* **Brief**: Please copy the data below word for word, with no changes.

* **Data for this exercise**:
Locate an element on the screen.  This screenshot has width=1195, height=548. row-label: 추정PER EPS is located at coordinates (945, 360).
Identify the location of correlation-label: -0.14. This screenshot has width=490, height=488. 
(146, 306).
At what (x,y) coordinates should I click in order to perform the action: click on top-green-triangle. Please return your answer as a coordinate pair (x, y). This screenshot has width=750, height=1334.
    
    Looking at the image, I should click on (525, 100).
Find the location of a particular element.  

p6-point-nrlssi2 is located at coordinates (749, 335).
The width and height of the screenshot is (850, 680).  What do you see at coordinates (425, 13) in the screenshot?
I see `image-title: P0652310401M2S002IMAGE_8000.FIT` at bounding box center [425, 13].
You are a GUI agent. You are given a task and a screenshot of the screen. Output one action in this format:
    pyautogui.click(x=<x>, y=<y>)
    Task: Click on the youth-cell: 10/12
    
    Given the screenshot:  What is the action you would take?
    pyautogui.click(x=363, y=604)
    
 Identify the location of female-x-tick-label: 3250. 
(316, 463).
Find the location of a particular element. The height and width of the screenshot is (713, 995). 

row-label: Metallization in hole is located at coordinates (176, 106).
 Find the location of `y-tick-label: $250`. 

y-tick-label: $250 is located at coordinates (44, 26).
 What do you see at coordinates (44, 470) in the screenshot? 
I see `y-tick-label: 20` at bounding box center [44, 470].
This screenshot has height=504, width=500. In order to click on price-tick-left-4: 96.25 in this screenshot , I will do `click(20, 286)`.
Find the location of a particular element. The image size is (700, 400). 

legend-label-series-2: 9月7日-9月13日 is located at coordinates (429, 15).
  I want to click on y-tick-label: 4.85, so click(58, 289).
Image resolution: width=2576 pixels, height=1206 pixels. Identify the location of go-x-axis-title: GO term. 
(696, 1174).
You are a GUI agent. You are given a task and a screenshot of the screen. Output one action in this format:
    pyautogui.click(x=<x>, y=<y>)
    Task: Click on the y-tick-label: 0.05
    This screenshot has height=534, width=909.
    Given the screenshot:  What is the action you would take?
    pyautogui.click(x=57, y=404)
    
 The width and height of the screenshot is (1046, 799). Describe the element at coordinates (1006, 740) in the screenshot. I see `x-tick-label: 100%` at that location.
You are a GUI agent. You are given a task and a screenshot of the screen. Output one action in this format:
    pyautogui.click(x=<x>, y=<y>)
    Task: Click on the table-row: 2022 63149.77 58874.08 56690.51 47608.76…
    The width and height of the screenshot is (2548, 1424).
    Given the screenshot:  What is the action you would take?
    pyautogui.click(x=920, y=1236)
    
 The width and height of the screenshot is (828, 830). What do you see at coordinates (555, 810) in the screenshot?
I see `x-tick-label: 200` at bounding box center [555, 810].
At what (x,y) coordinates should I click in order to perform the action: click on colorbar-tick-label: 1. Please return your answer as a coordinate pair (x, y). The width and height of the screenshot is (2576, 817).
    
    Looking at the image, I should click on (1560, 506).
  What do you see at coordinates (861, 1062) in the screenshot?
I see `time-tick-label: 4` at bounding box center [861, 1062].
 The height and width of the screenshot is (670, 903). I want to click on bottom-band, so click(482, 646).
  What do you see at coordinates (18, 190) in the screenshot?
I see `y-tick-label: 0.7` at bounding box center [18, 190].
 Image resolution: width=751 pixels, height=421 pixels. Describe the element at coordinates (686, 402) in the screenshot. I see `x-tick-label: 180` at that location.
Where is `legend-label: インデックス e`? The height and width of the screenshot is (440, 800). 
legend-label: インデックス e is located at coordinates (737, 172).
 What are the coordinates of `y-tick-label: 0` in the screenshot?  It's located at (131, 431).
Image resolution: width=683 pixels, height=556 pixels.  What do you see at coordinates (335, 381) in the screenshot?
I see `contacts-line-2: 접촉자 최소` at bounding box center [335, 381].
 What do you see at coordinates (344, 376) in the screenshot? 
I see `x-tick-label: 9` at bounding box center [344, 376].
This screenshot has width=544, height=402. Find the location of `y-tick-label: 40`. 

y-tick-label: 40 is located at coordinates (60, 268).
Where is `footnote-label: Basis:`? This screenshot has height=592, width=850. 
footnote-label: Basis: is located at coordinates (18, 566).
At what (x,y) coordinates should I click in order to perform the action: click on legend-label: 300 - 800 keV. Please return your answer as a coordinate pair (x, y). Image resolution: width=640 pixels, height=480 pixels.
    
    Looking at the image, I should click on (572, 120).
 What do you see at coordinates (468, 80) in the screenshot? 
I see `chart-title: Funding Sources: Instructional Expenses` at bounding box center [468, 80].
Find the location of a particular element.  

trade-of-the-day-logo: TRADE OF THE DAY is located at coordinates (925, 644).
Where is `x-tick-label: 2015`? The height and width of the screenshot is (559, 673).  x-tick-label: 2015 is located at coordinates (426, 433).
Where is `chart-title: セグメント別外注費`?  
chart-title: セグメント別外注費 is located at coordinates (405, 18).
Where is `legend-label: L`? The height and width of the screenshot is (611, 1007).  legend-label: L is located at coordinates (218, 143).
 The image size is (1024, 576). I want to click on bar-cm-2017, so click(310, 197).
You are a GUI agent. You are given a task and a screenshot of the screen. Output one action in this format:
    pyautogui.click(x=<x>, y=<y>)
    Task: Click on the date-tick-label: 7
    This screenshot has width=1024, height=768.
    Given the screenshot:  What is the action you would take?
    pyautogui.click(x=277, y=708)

* **Written reply**:
Locate an element on the screen.  This screenshot has width=1195, height=548. row-label: 추정PER EPS is located at coordinates (945, 360).
Identify the location of correlation-label: -0.14. This screenshot has width=490, height=488. 
(146, 306).
At what (x,y) coordinates should I click in order to perform the action: click on top-green-triangle. Please return your answer as a coordinate pair (x, y). This screenshot has width=750, height=1334.
    
    Looking at the image, I should click on (525, 100).
Find the location of a particular element.  

p6-point-nrlssi2 is located at coordinates (749, 335).
The width and height of the screenshot is (850, 680).  What do you see at coordinates (425, 13) in the screenshot?
I see `image-title: P0652310401M2S002IMAGE_8000.FIT` at bounding box center [425, 13].
You are a GUI agent. You are given a task and a screenshot of the screen. Output one action in this format:
    pyautogui.click(x=<x>, y=<y>)
    Task: Click on the youth-cell: 10/12
    
    Given the screenshot:  What is the action you would take?
    pyautogui.click(x=363, y=604)
    
 Identify the location of female-x-tick-label: 3250. 
(316, 463).
Find the location of a particular element. The height and width of the screenshot is (713, 995). 

row-label: Metallization in hole is located at coordinates (176, 106).
 Find the location of `y-tick-label: $250`. 

y-tick-label: $250 is located at coordinates (44, 26).
 What do you see at coordinates (44, 470) in the screenshot? 
I see `y-tick-label: 20` at bounding box center [44, 470].
This screenshot has height=504, width=500. In order to click on price-tick-left-4: 96.25 in this screenshot , I will do `click(20, 286)`.
Find the location of a particular element. The image size is (700, 400). 

legend-label-series-2: 9月7日-9月13日 is located at coordinates (429, 15).
  I want to click on y-tick-label: 4.85, so click(58, 289).
Image resolution: width=2576 pixels, height=1206 pixels. Identify the location of go-x-axis-title: GO term. 
(696, 1174).
You are a GUI agent. You are given a task and a screenshot of the screen. Output one action in this format:
    pyautogui.click(x=<x>, y=<y>)
    Task: Click on the y-tick-label: 0.05
    This screenshot has height=534, width=909.
    Given the screenshot:  What is the action you would take?
    pyautogui.click(x=57, y=404)
    
 The width and height of the screenshot is (1046, 799). Describe the element at coordinates (1006, 740) in the screenshot. I see `x-tick-label: 100%` at that location.
You are a GUI agent. You are given a task and a screenshot of the screen. Output one action in this format:
    pyautogui.click(x=<x>, y=<y>)
    Task: Click on the table-row: 2022 63149.77 58874.08 56690.51 47608.76…
    The width and height of the screenshot is (2548, 1424).
    Given the screenshot:  What is the action you would take?
    pyautogui.click(x=920, y=1236)
    
 The width and height of the screenshot is (828, 830). What do you see at coordinates (555, 810) in the screenshot?
I see `x-tick-label: 200` at bounding box center [555, 810].
At what (x,y) coordinates should I click in order to perform the action: click on colorbar-tick-label: 1. Please return your answer as a coordinate pair (x, y). The width and height of the screenshot is (2576, 817).
    
    Looking at the image, I should click on (1560, 506).
  What do you see at coordinates (861, 1062) in the screenshot?
I see `time-tick-label: 4` at bounding box center [861, 1062].
 The height and width of the screenshot is (670, 903). I want to click on bottom-band, so click(482, 646).
  What do you see at coordinates (18, 190) in the screenshot?
I see `y-tick-label: 0.7` at bounding box center [18, 190].
 Image resolution: width=751 pixels, height=421 pixels. Describe the element at coordinates (686, 402) in the screenshot. I see `x-tick-label: 180` at that location.
Where is `legend-label: インデックス e`? The height and width of the screenshot is (440, 800). 
legend-label: インデックス e is located at coordinates (737, 172).
 What are the coordinates of `y-tick-label: 0` in the screenshot?  It's located at (131, 431).
Image resolution: width=683 pixels, height=556 pixels.  What do you see at coordinates (335, 381) in the screenshot?
I see `contacts-line-2: 접촉자 최소` at bounding box center [335, 381].
 What do you see at coordinates (344, 376) in the screenshot? 
I see `x-tick-label: 9` at bounding box center [344, 376].
This screenshot has width=544, height=402. Find the location of `y-tick-label: 40`. 

y-tick-label: 40 is located at coordinates (60, 268).
Where is `footnote-label: Basis:`? This screenshot has height=592, width=850. 
footnote-label: Basis: is located at coordinates (18, 566).
At what (x,y) coordinates should I click in order to perform the action: click on legend-label: 300 - 800 keV. Please return your answer as a coordinate pair (x, y). Image resolution: width=640 pixels, height=480 pixels.
    
    Looking at the image, I should click on (572, 120).
 What do you see at coordinates (468, 80) in the screenshot? 
I see `chart-title: Funding Sources: Instructional Expenses` at bounding box center [468, 80].
Find the location of a particular element.  

trade-of-the-day-logo: TRADE OF THE DAY is located at coordinates (925, 644).
Where is `x-tick-label: 2015`? The height and width of the screenshot is (559, 673).  x-tick-label: 2015 is located at coordinates (426, 433).
Where is `chart-title: セグメント別外注費`?  
chart-title: セグメント別外注費 is located at coordinates (405, 18).
Where is `legend-label: L`? The height and width of the screenshot is (611, 1007).  legend-label: L is located at coordinates (218, 143).
 The image size is (1024, 576). I want to click on bar-cm-2017, so click(310, 197).
You are a GUI agent. You are given a task and a screenshot of the screen. Output one action in this format:
    pyautogui.click(x=<x>, y=<y>)
    Task: Click on the date-tick-label: 7
    This screenshot has width=1024, height=768.
    Given the screenshot:  What is the action you would take?
    pyautogui.click(x=277, y=708)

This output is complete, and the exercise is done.